YOUR OBJECTIVE: Extract each line of the listing below that contains the string "height", matching case exactly.

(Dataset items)
++++++++

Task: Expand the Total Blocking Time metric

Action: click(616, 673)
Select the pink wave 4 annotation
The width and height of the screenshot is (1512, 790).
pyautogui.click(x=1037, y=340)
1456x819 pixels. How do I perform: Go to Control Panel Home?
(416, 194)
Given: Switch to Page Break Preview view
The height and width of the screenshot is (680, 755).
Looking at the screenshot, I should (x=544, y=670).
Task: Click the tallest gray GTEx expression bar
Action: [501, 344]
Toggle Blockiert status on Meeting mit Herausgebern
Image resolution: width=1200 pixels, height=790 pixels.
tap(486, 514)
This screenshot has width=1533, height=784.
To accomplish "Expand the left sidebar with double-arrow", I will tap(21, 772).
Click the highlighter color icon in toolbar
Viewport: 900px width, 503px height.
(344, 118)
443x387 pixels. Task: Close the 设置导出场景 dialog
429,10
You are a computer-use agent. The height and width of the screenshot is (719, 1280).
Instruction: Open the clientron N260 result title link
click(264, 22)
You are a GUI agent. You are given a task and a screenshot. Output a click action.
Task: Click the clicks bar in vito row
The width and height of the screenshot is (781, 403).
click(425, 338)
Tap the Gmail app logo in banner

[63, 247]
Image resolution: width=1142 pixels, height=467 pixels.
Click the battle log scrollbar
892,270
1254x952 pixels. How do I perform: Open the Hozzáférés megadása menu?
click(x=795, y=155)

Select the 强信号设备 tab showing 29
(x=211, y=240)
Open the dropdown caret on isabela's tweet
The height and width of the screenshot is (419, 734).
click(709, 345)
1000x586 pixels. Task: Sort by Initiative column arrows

++++++++

SOLVED PROBLEM:
The width and height of the screenshot is (1512, 790).
The height and width of the screenshot is (680, 755).
Image resolution: width=1200 pixels, height=790 pixels.
This screenshot has width=1533, height=784.
Viewport: 900px width, 503px height.
You are a computer-use agent. The height and width of the screenshot is (719, 1280).
The width and height of the screenshot is (781, 403).
Image resolution: width=1142 pixels, height=467 pixels.
The height and width of the screenshot is (419, 734).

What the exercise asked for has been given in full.